I was 17 and I was studying really hard for my college entrance exams when I started to experience a persistent headache. I thought it was because I was reading a lot, so I put up with the pain for about a year.
When I eventually told my uncle, he said “you should probably have your eyes checked” so I did, and that’s how I found out I had glaucoma.
My eye pressure was 45 when it should be around 12. The specialist explained that if the pressure wasn’t reduced, I’d permanently lose my eyesight. I’d already lost 40 per cent of vision in my left eye and I’d compensated without realising.
When I was diagnosed with glaucoma I was scared and confused. I didn't know what it was, and I didn't know if it was something that I had done to cause glaucoma. Now I know better. I’ve got a good team of doctors and my family is behind me. We've got a road map, so I feel a lot more confident living with glaucoma and in managing it going onward.

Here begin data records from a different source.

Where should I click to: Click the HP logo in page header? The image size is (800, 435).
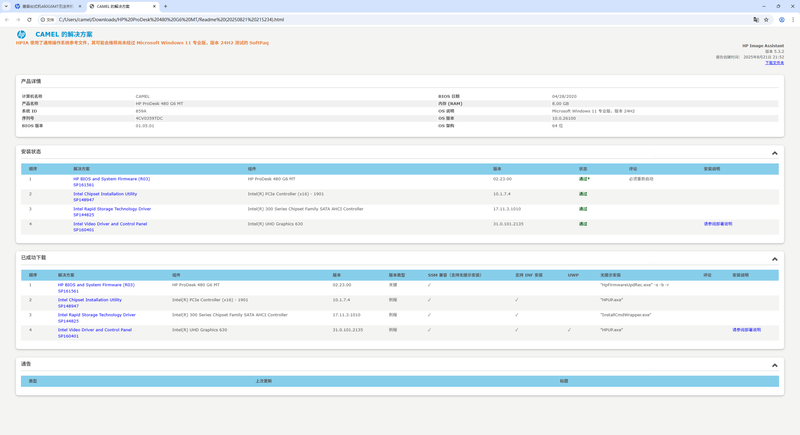[21, 34]
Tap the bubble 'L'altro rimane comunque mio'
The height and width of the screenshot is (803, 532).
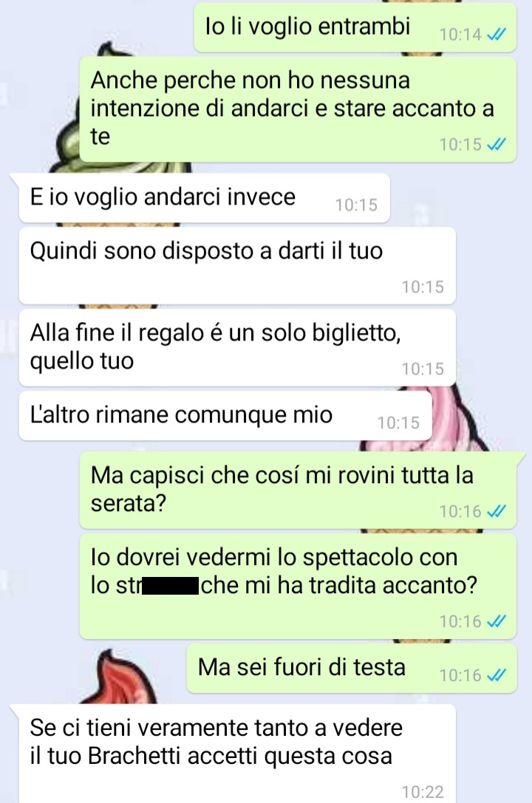click(225, 415)
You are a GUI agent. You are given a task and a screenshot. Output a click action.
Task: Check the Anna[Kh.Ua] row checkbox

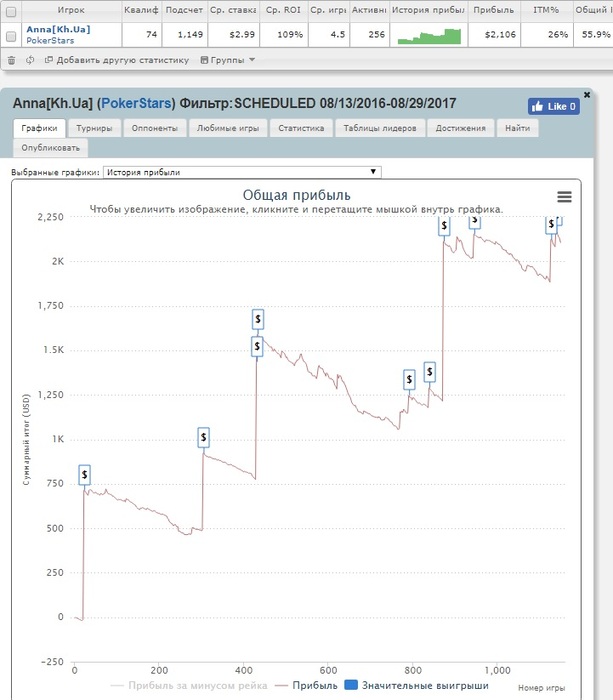pyautogui.click(x=11, y=36)
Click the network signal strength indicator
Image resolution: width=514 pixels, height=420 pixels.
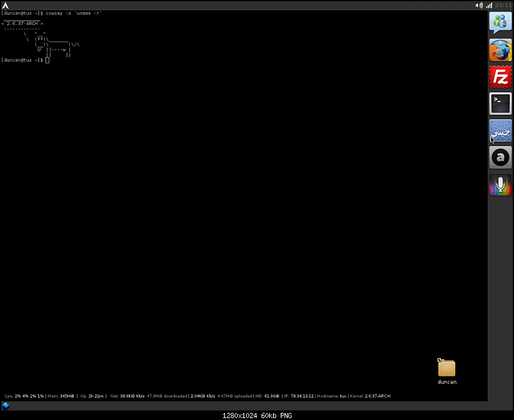[x=489, y=5]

Having glaucoma is like having any other disease. You've got to accept it and learn to live with it and manage it. It’s a degenerative disease and I’m always aware of what can happen, so I do my very best to keep my vision and maintain my eye health as much as I can.
Learning to live with glaucoma
I’ve lost 80 per cent of eyesight in my left eye so balance is an issue, but I’ve worked out a system to navigate daily life.
When I’m taking the stairs, I look for cues such as shadows and debris on surfaces to help me see differences in height.
I don’t wear make-up much, because if I close my right eye to put on eyeliner, I can’t see what I’m doing using my left eye. And I choose not to drive anymore.
I don’t know why I have glaucoma and I never expected it to happen to me. But I’ve learned that if you are worried about your eye health, don’t wait – get your eyes checked.”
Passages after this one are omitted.